Mahkamah Agung AS membersihkan jalan pada hari Senin bagi pemerintah Presiden Donald Trump untuk melanjutkan migran yang mendeportasi negara -negara selain mereka, tanpa menawarkan mereka kesempatan untuk menunjukkan kerusakan yang bisa mereka hadapi, memberikan kemenangan lain dalam pencarian agresif mereka untuk deportasi massal.
Hakim mengangkat perintah pengadilan yang mengharuskan pemerintah migran ini dijadwalkan dideportasi kepada negara ketiga yang disebut sebagai “peluang signifikan” untuk memberi tahu pihak berwenang bahwa mereka berisiko disiksa di tujuan baru mereka sebagai tantangan hukum yang diungkapkan. Hakim Distrik AS, yang berbasis di Boston, Brian Murphy telah mengeluarkan permintaan pada 18 April.

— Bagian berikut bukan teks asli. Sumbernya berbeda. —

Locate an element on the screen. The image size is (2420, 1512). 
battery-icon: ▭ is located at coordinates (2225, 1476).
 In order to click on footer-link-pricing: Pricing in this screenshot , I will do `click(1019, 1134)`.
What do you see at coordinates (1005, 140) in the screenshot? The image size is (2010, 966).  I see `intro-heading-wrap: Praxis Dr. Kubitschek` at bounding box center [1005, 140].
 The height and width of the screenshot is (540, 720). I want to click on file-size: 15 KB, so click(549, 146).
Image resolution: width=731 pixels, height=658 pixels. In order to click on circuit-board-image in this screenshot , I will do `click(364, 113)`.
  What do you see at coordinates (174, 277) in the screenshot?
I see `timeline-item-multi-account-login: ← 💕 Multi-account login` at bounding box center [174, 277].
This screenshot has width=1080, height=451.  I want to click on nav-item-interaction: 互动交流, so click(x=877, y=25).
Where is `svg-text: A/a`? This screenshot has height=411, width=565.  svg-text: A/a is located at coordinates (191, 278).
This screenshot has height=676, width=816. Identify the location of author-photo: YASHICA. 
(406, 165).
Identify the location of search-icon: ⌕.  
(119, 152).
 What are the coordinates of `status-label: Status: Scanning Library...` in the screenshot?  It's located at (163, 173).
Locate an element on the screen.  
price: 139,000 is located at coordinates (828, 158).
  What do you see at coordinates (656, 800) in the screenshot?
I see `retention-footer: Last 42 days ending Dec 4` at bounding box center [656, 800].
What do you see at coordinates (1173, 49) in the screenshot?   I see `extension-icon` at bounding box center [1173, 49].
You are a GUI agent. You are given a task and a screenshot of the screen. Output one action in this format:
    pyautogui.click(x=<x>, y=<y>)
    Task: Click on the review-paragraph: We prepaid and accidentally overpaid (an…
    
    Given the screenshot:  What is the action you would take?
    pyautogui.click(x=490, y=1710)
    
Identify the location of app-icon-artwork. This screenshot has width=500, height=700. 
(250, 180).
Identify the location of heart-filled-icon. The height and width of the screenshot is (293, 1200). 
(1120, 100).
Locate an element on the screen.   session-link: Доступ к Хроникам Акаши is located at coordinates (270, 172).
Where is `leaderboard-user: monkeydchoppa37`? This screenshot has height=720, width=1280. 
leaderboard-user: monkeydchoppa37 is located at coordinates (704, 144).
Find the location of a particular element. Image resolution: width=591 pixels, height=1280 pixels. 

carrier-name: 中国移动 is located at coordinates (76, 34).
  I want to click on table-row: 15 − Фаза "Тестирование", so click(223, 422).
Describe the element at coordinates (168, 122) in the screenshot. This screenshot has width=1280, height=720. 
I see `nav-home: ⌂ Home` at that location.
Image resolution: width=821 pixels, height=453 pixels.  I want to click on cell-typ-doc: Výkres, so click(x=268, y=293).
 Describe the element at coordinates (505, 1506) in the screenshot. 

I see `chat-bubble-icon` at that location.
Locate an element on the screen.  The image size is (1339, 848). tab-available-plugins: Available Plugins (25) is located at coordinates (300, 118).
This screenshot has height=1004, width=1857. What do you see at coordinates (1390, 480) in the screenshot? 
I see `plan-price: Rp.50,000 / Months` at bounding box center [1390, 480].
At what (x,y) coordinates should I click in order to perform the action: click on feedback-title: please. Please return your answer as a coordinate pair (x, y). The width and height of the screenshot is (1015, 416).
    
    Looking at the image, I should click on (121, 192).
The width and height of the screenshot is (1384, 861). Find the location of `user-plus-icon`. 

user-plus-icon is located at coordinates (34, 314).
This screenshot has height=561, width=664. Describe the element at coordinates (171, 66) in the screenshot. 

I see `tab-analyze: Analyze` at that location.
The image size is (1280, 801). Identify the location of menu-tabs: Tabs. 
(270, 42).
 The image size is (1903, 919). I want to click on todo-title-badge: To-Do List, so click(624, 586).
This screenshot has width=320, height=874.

Keputusan Mahkamah Agung Senin tidak ditandatangani dan datang tanpa alasan, seperti biasa ketika Mahkamah Agung memutuskan permintaan darurat.
Dalam perbedaan pendapat yang tajam, Hakim Sonia Sotomayor, disertai oleh dua hakim liberal pengadilan lainnya, mengkritik keputusan mayoritas, menyebutnya “pelecehan serius” atas kebijaksanaan pengadilan dan memperingatkan bahwa tindakan pengadilan memaparkan “ribuan terhadap risiko penyiksaan atau kematian.”
“Pemerintah memperjelas dalam kata -kata dan tindakan yang Anda rasa tidak dibatasi oleh hukum, bebas untuk mendeportasi seseorang di mana saja tanpa pemberitahuan atau kesempatan untuk didengar,” tulisnya dalam perbedaan pendapat, bergabung dengan hakim Elena Kagan dan Ketanji Brown Jackson ..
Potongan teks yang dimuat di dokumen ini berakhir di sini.